FreeBSD Mail Archives

Date:      Wed, 17 Aug 2016 13:03:19 -0500
From:      Linda Kateley <lkateley@kateley.com>
To:        Chris Watson <bsdunix44@gmail.com>, linda@kateley.com
Cc:        freebsd-fs@freebsd.org
Subject:   Re: HAST + ZFS + NFS + CARP
Message-ID:  <6b866b6e-1ab3-bcc5-151b-653e401742bd@kateley.com>
In-Reply-To: <92F4BE3D-E4C1-4E5C-B631-D8F124988A83@gmail.com>
References:  <61283600-A41A-4A8A-92F9-7FAFF54DD175@ixsystems.com> <20160704183643.GI41276@mordor.lan> <AE372BF0-02BE-4BF3-9073-A05DB4E7FE34@ixsystems.com> <20160704193131.GJ41276@mordor.lan> <E7D42341-D324-41C7-B03A-2420DA7A7952@sarenet.es> <20160811091016.GI70364@mordor.lan> <1AA52221-9B04-4CF6-97A3-D2C2B330B7F9@sarenet.es> <472bc879-977f-8c4c-c91a-84cc61efcd86@internetx.com> <20160817085413.GE22506@mordor.lan> <465bdec5-45b7-8a1d-d580-329ab6d4881b@internetx.com> <20160817095222.GG22506@mordor.lan> <52d5b687-1351-9ec5-7b67-bfa0be1c8415@kateley.com> <92F4BE3D-E4C1-4E5C-B631-D8F124988A83@gmail.com>

I just do consulting so I don't always get to see the end of the 
project. Although we are starting to do more ongoing support so we can 
see the progress..

I have worked with some of the guys from high-availability.com for maybe 
20 years. RSF-1 is the cluster that is bundled with nexenta. Does work 
beautifully with omni/illumos. The one customer I have running it in 
prod is an isp in south america running openstack and zfs on freebsd as 
iscsi. Big boxes, 90+ drives per frame.  If someone would like try it, i 
have some contacts there. Ping me offlist.

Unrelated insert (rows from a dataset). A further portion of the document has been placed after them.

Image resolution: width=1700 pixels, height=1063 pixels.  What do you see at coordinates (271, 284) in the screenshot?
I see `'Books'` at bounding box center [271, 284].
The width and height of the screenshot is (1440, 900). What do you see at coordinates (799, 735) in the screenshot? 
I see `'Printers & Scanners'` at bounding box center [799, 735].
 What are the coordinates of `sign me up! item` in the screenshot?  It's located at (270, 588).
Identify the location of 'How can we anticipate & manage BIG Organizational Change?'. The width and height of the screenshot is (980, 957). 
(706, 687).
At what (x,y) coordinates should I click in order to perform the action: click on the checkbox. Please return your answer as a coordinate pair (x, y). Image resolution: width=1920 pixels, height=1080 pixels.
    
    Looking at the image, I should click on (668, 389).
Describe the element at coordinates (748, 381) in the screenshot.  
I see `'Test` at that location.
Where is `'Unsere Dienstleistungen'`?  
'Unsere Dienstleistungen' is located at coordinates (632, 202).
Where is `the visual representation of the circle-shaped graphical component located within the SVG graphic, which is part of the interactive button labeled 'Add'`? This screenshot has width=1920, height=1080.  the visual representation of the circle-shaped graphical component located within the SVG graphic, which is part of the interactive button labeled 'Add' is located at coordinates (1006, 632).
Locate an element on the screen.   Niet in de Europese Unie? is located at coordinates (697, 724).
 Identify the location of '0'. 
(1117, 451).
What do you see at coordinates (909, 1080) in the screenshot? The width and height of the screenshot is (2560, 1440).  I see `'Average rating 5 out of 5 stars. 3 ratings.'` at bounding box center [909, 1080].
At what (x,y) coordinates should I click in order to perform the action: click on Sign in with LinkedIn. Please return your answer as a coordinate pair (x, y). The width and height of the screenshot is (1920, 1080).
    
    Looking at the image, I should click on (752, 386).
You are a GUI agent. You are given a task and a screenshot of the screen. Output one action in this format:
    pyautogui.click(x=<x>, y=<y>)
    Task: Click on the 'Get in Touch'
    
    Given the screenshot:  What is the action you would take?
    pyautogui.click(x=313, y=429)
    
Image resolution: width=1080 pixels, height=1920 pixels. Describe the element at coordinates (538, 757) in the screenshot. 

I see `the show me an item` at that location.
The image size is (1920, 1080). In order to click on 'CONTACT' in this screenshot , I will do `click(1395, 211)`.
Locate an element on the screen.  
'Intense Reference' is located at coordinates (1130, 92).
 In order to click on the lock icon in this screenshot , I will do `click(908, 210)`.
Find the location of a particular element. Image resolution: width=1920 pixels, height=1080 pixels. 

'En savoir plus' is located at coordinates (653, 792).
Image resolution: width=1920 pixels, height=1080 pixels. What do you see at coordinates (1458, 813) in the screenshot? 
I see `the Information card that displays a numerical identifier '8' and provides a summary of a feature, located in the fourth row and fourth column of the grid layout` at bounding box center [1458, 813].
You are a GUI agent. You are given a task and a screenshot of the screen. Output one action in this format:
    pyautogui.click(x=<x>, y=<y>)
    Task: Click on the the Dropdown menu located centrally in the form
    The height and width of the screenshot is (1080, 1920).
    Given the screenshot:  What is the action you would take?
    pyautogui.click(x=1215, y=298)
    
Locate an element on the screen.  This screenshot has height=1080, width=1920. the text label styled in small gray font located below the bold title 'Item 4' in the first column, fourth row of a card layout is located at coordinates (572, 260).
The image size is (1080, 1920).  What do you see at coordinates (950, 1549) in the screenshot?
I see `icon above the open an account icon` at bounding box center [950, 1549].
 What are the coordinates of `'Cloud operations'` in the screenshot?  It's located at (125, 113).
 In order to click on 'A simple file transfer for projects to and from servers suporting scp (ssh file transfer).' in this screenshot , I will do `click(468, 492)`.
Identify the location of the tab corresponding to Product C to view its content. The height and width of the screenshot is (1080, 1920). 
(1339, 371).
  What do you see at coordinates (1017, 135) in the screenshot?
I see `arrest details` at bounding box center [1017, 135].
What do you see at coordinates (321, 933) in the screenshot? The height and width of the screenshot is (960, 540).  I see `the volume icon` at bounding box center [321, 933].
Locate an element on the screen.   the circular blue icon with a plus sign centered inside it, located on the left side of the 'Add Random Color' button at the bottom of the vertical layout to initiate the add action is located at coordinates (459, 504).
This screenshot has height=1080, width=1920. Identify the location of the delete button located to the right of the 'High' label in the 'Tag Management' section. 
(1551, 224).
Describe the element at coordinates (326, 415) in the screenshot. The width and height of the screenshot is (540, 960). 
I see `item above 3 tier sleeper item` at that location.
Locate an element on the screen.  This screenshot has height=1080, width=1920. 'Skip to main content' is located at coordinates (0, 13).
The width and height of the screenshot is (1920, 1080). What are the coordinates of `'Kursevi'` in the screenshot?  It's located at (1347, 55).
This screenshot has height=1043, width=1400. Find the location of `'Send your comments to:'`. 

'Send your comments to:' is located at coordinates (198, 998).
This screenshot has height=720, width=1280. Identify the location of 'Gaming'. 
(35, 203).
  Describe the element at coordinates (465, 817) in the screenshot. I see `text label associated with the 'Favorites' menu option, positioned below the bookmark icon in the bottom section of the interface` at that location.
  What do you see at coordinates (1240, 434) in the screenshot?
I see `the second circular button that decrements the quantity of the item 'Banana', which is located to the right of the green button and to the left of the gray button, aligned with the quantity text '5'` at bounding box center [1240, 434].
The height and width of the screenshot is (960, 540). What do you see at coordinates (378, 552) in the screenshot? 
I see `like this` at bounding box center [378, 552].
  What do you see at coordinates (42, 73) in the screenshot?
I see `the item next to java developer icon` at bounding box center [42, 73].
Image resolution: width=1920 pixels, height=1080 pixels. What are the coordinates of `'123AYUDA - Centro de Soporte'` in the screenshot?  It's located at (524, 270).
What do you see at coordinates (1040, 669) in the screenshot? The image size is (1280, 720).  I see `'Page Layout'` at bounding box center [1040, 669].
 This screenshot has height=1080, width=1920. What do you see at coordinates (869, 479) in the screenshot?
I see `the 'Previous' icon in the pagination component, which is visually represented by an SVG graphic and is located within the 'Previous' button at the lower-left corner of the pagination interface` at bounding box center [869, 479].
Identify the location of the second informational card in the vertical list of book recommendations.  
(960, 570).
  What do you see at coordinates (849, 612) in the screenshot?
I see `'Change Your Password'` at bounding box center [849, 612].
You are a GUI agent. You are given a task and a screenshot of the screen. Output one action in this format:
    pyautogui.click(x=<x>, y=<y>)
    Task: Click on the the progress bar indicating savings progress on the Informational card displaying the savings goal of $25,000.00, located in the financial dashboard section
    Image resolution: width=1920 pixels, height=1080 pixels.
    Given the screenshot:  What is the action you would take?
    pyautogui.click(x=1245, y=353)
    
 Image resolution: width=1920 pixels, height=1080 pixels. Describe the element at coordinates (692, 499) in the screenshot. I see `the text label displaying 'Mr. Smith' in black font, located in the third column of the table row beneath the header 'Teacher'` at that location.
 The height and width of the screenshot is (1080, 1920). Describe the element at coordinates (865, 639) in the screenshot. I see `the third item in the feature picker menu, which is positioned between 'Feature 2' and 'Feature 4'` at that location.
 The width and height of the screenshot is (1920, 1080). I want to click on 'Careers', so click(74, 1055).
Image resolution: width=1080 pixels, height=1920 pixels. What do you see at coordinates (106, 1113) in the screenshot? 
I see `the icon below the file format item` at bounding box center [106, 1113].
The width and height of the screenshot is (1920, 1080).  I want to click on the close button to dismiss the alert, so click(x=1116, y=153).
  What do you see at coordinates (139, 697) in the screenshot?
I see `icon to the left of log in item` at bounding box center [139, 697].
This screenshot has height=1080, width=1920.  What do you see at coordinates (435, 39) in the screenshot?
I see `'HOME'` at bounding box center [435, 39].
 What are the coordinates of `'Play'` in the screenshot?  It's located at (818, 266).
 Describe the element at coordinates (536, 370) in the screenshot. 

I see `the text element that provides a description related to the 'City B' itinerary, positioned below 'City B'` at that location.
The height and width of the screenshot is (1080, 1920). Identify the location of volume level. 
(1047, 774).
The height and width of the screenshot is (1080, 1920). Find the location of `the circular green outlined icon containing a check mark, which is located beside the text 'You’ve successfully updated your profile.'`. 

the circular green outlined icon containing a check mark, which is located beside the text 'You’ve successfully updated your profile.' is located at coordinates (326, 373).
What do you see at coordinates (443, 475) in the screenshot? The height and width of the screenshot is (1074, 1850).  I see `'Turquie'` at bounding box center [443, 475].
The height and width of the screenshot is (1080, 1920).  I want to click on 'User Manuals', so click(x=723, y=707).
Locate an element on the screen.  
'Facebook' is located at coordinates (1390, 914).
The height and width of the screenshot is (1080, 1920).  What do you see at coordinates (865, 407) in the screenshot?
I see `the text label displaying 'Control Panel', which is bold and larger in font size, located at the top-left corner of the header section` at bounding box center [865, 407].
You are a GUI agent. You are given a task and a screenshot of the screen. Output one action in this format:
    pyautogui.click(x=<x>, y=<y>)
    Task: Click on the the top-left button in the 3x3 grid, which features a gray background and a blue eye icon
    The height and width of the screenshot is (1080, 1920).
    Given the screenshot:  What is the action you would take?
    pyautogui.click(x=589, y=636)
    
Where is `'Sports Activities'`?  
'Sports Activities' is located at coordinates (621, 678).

You do risk losing data if you batch zfs send. It is very hard to run 
that real time. You have to take the snap then send the snap. Most 
people run in cron, even if it's not in cron, you would want one to 
finish before you started the next. If you lose the sending host before 
the receive is complete you won't have a full copy. With zfs though you 
will probably still have the data on the sending host, however long it 
takes to bring it back up. RSF-1 runs in the zfs stack and send the 
writes to the second system. It's kind of pricey, but actually much less 
expensive than commercial alternatives.

Anytime you run anything sync it adds latency but makes things safer.. 
There is also a cool tool I like, called zerto for vmware that sits in 
the hypervisor and sends a sync copy of a write locally and then an 
async remotely. It's pretty cool. Although I haven't run it myself, have 
a bunch of customers running it. I believe it works with proxmox too.

Most people I run into (these days) don't mind losing 5 or even 30 
minutes of data. Small shops. They usually have a copy somewhere else. 
Or the cost of 5-30 minutes isn't that great. I used work as a 
datacenter architect for sun/oracle with only fortune 500. There losing 
1 sec could put large companies out of business. I worked with banks and 
exchanges. They couldn't ever lose a single transaction. Most people 
nowadays do the replication/availability in the application though and 
don't care about underlying hardware, especially disk.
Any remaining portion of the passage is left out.